Enquanto isso, pai e filho seguiram adiante com suas agendas oficiais e, seguidos de perto pelas câmeras, ofereceram sua primeira imagem juntos desde o anúncio da abdicação, por ocasião de uma cerimônia de condecorações militares.
“Nunca se interessaram tanto por mim quanto hoje”, brincou o monarca com os jornalistas que se dirigiram na véspera ao seu primeiro ato oficial após o discurso no qual explicou sua decisão ao país.
No entanto, por trás desta aparência de normalidade a monarquia enfrenta agora um desafio difícil: Felipe chega ao trono de um país asfixiado pela crise econômica, onde crescem as tensões políticas com independentistas catalães e bascos e cujos cidadãos, indignados pelos múltiplos escândalos de corrupção, perdem confiança nas instituições ao mesmo tempo em que crescem os partidários de um retorno à república.
Monarquia ou República?
“Não mais reis, referendo”, “Os Bourbons, às eleições”: segurando a bandeira da Segunda República (1931-1939), milhares de pessoas saíram na noite de segunda-feira às ruas de todo o país para pedir que a Espanha decida por consulta popular o futuro da monarquia.
“Mais que a legitimidade do rei, o que não entendo é a legitimidade do príncipe. É filho de seu pai e ponto final. Ele não tem nenhuma legitimidade.
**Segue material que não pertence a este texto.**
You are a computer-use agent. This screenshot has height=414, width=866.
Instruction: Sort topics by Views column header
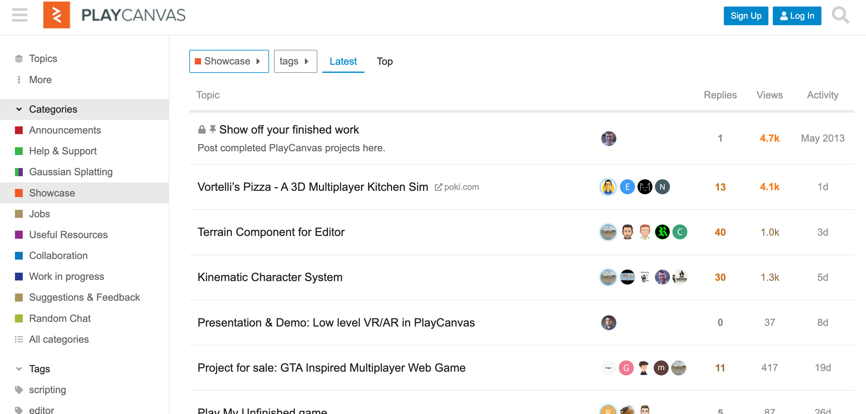tap(769, 95)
O rei tinha legitimidade pelo menos pela transição” democrática que liderou após o fim da ditadura, opinava Daniel Martín, de 25 anos, estudante de psicologia na Universidade Complutense de Madrid.
Em um país onde o apoio à Coroa foi historicamente volátil, os mais jovens não viveram a época da transição após a morte do ditador Francisco Franco, em 1975, que converteu Juan Carlos em um herói da democracia, legitimando-o como chefe de Estado.
Mas, pelo contrário, acompanharam os recentes escândalos que mancharam a imagem do rei e afundaram a legitimidade da monarquia.